Work to complete ▸ The result should be an exact copy of only the lines from the one with "The width and" through the last line of the data below, with pictures omitted.

[Recorded data]

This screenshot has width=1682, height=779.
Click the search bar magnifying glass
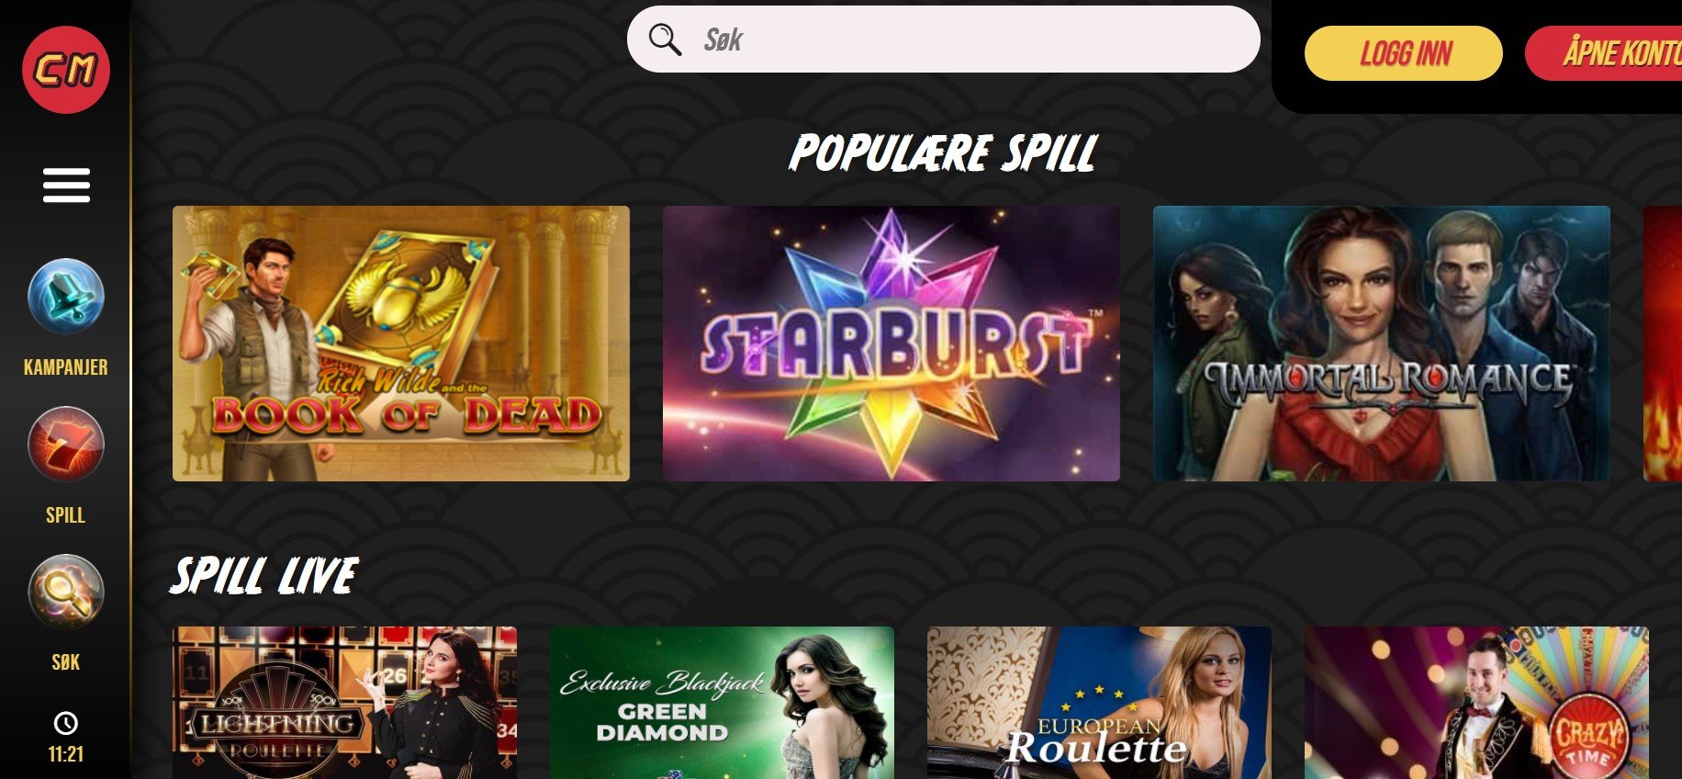point(665,40)
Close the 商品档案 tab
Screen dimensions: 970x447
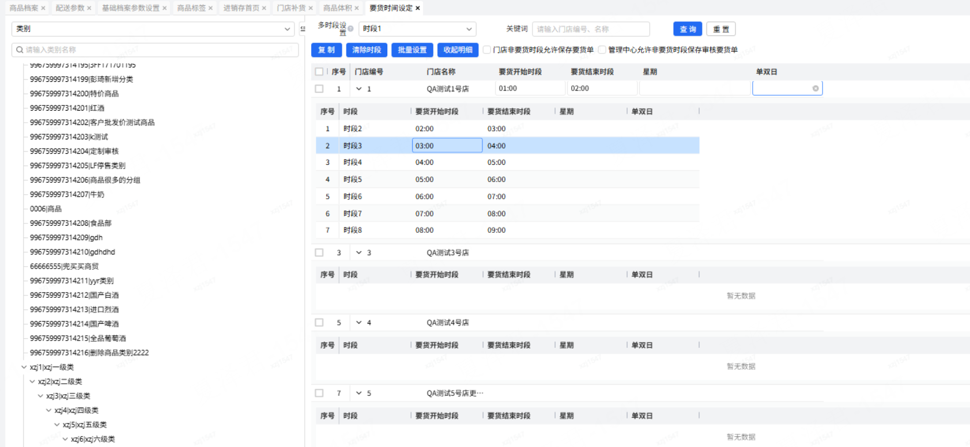pyautogui.click(x=43, y=8)
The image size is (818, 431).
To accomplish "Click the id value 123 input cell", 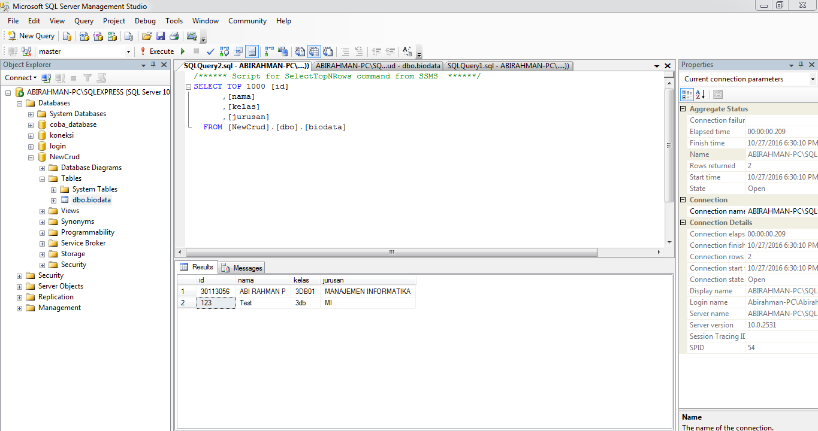I will (x=215, y=303).
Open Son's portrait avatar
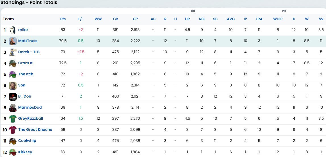This screenshot has width=326, height=157. pyautogui.click(x=13, y=85)
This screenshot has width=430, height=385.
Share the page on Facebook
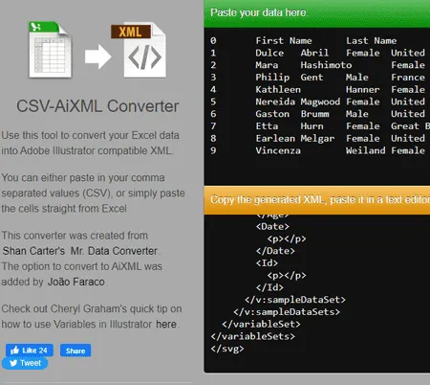click(x=75, y=351)
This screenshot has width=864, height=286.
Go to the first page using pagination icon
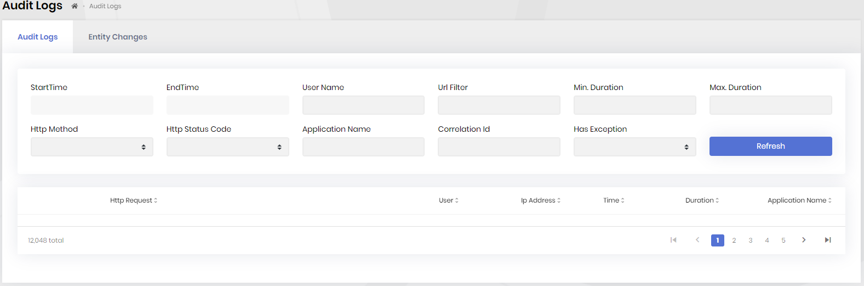pyautogui.click(x=673, y=240)
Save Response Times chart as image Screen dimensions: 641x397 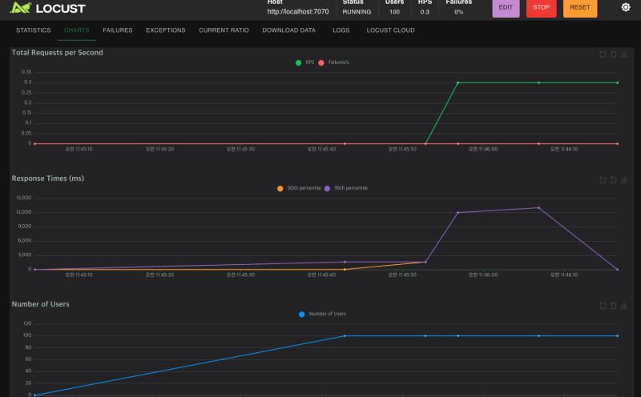coord(624,180)
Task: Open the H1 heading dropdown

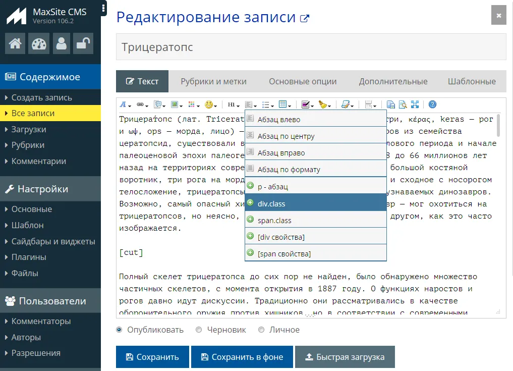Action: (x=233, y=104)
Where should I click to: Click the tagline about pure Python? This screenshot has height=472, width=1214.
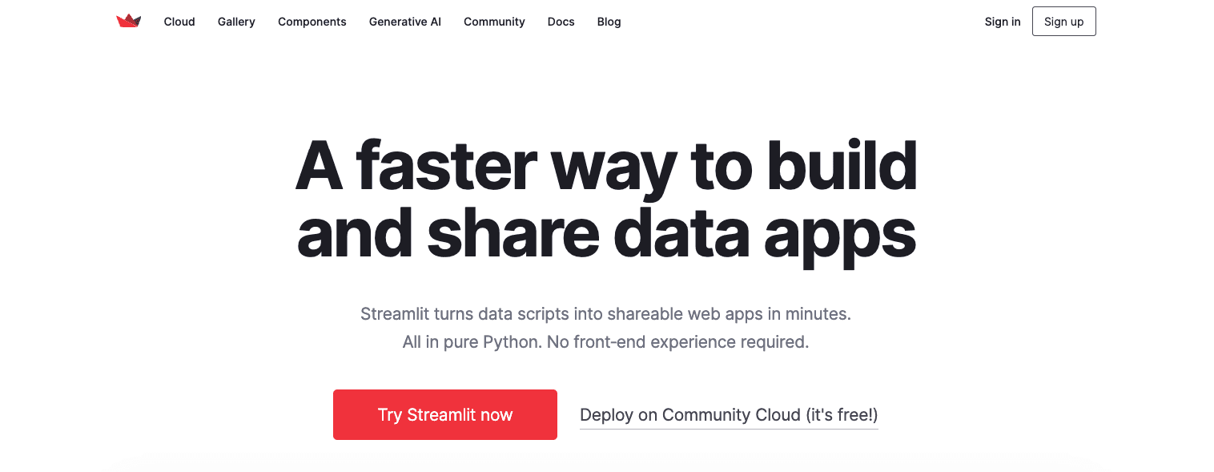(606, 342)
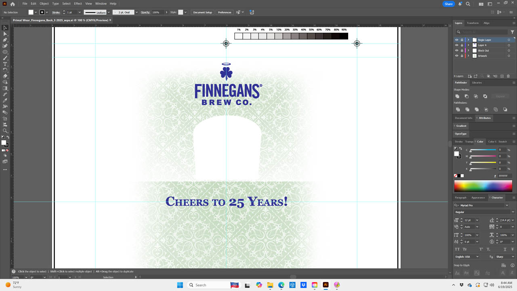The image size is (517, 291).
Task: Select the Direct Selection tool
Action: tap(5, 34)
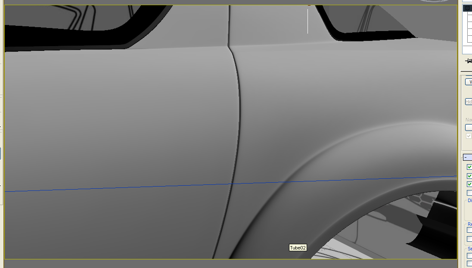The image size is (472, 268).
Task: Click the Tube02 object label in viewport
Action: coord(298,248)
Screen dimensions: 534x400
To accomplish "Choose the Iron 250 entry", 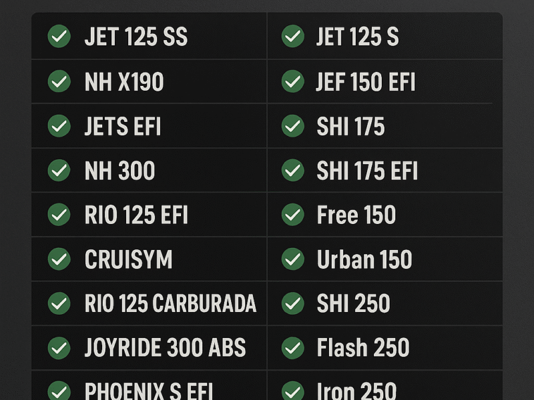I will [356, 391].
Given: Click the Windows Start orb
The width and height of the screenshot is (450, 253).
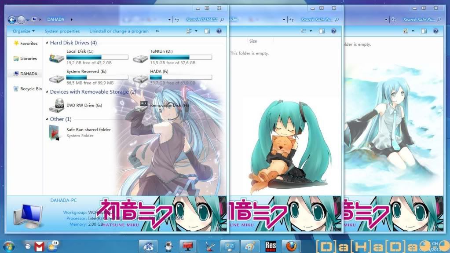Looking at the screenshot, I should point(9,246).
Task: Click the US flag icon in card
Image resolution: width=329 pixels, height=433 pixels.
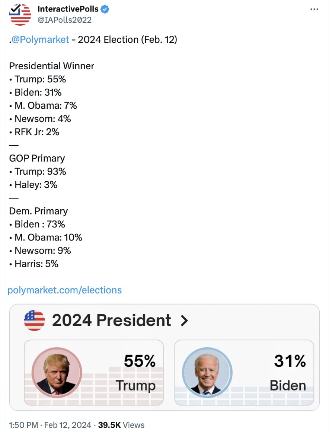Action: tap(34, 320)
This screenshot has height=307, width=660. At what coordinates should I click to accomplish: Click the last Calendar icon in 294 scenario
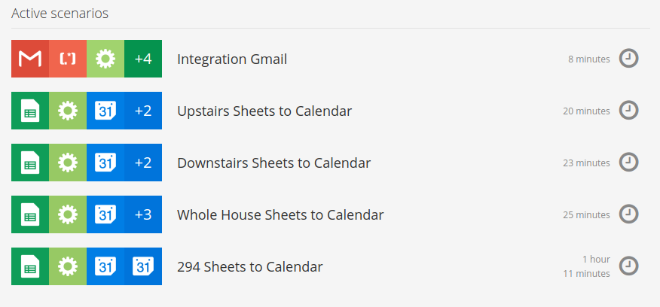coord(143,266)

[/Recorded data]

Task solution ▸
The width and height of the screenshot is (450, 253).
Looking at the screenshot, I should point(9,246).
Task: Click the US flag icon in card
Image resolution: width=329 pixels, height=433 pixels.
Action: tap(34, 320)
This screenshot has height=307, width=660. At what coordinates should I click to accomplish: Click the last Calendar icon in 294 scenario
coord(143,266)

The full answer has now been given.